- **Short task**
Can you switch "mail icon" to "envelope icon" in the data below and give those lines back with nothing else changed? Begin at the line that has "1512x805 pixels." and stop after the line that has "point(65,1013)", and leave the pictures out of your answer.

- **Entries supplied**
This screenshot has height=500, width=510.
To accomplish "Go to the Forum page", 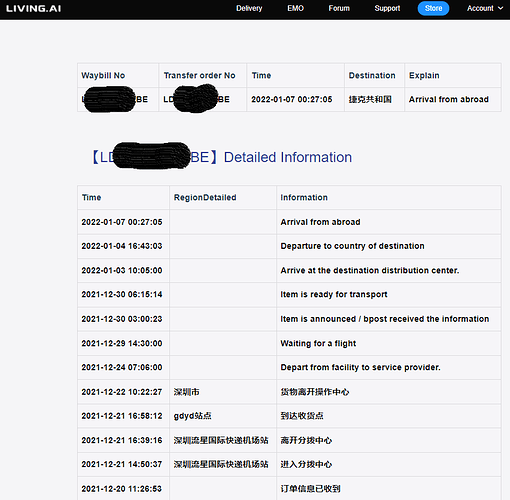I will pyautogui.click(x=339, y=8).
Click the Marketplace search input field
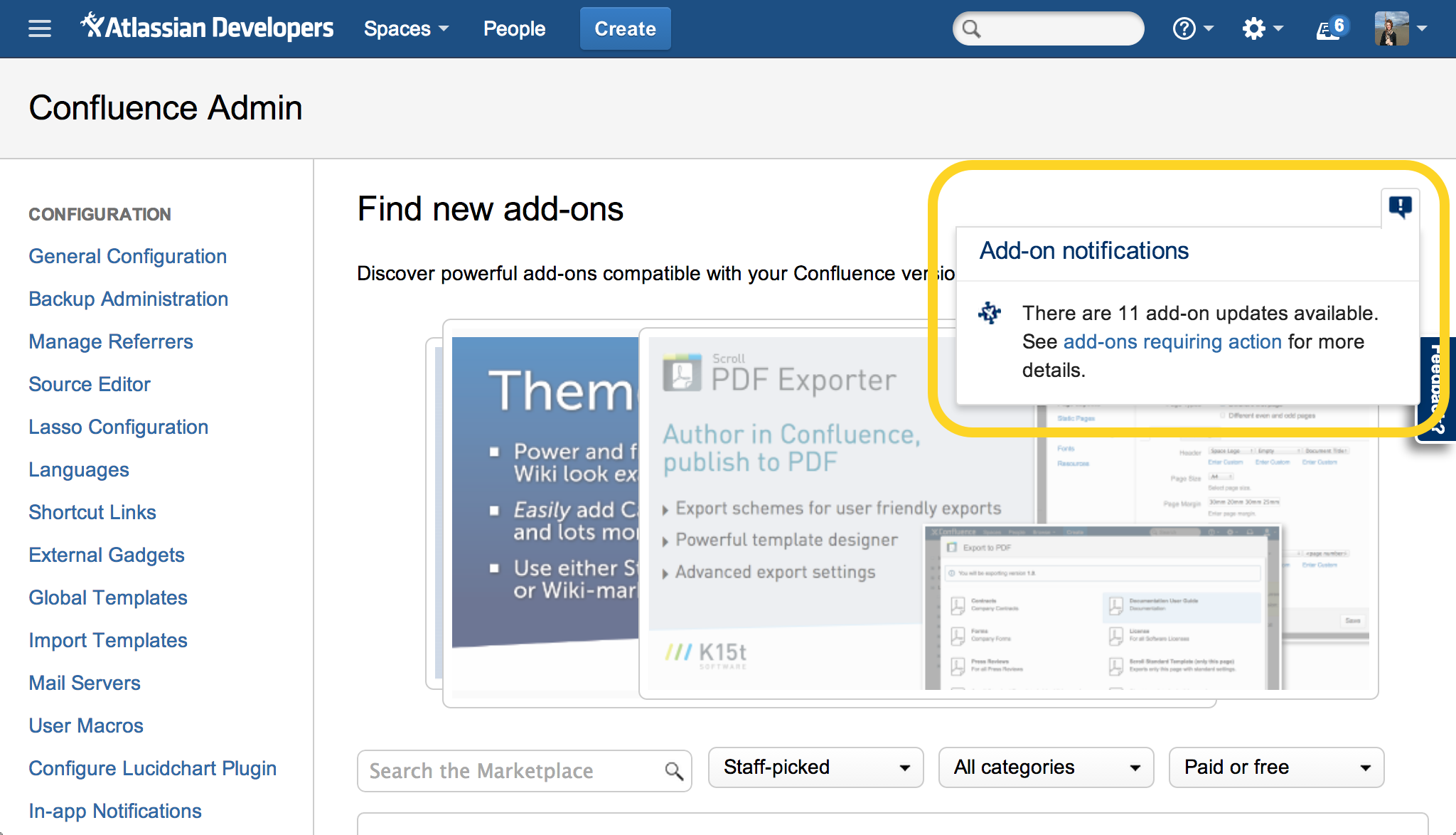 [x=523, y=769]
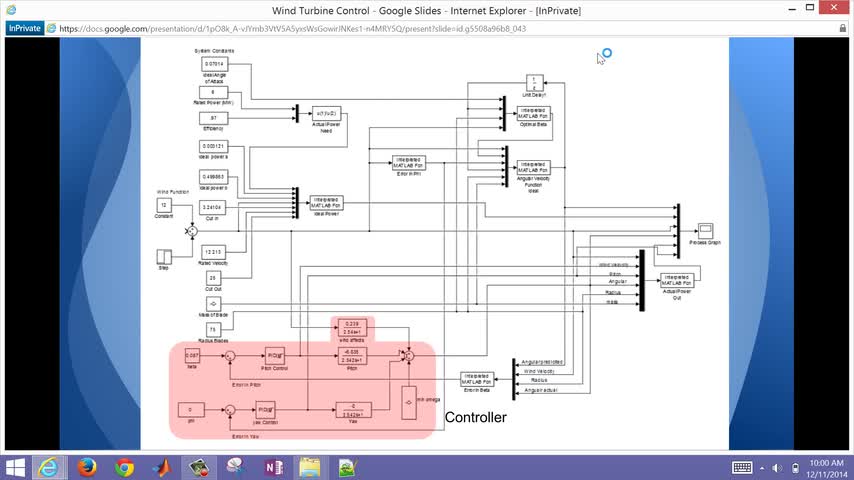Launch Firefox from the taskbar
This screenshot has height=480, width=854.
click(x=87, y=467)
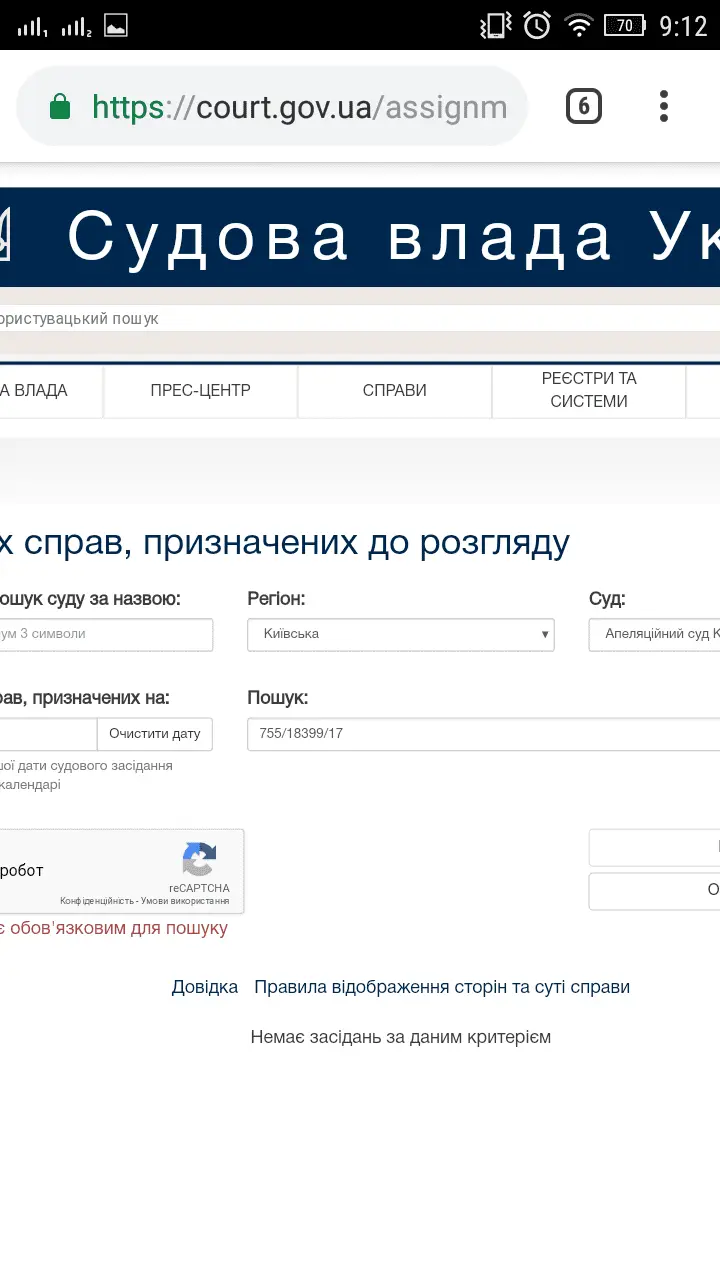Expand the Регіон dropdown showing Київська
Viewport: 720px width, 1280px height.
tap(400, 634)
* * *
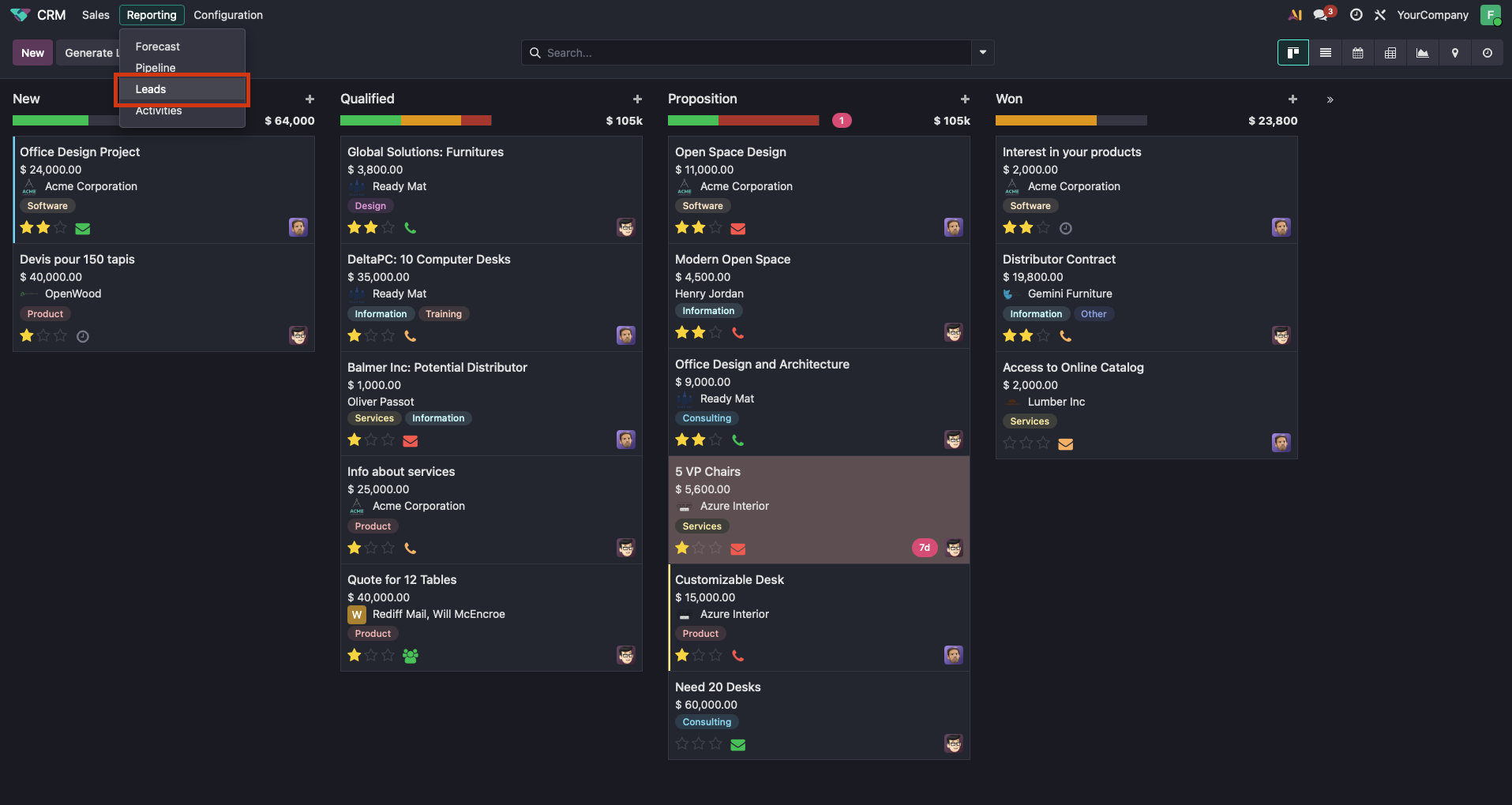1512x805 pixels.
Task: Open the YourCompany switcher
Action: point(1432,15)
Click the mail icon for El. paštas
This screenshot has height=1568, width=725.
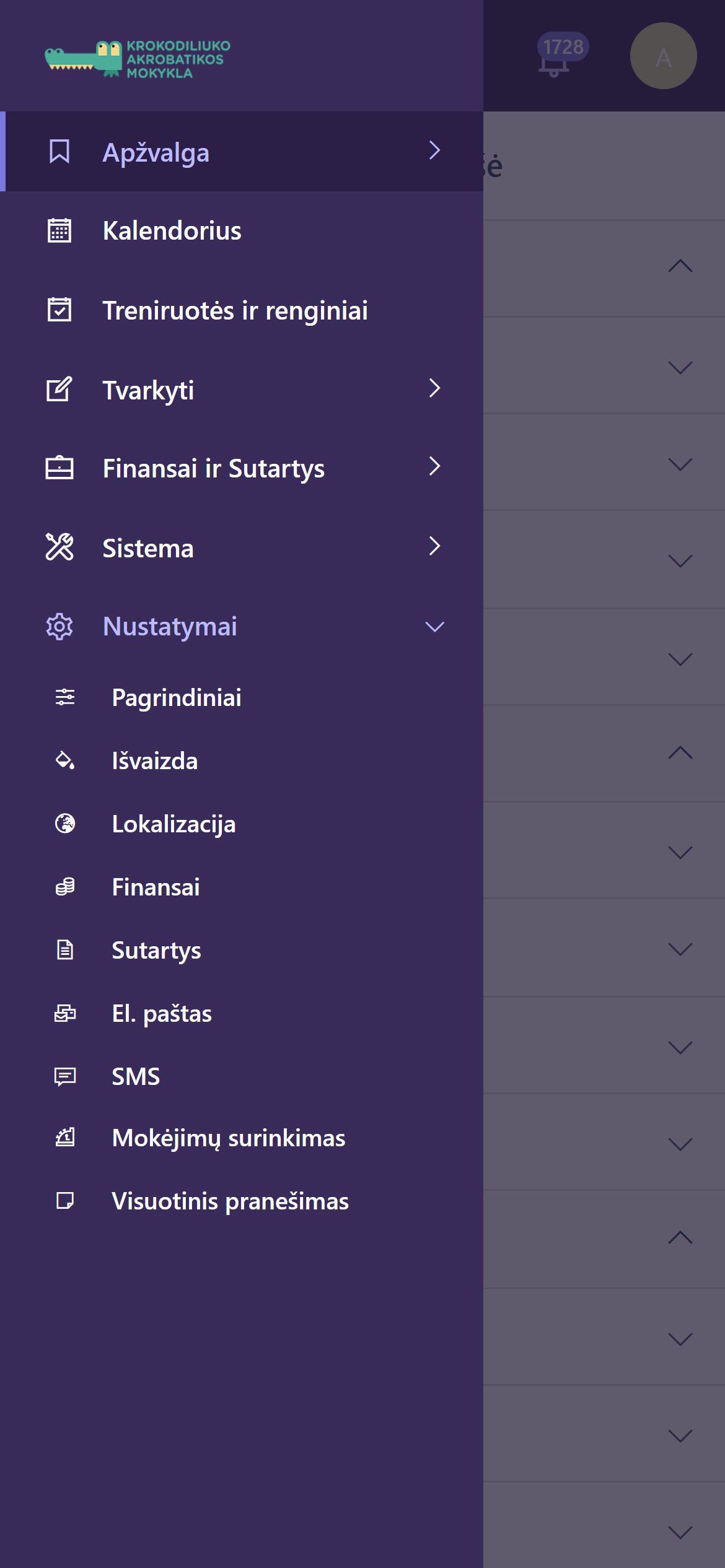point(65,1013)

- **Completed task**
1512x805 pixels.
Task: Open the YourCompany switcher
Action: point(1432,15)
Click the envelope icon for El. paštas
This screenshot has height=1568, width=725.
point(65,1013)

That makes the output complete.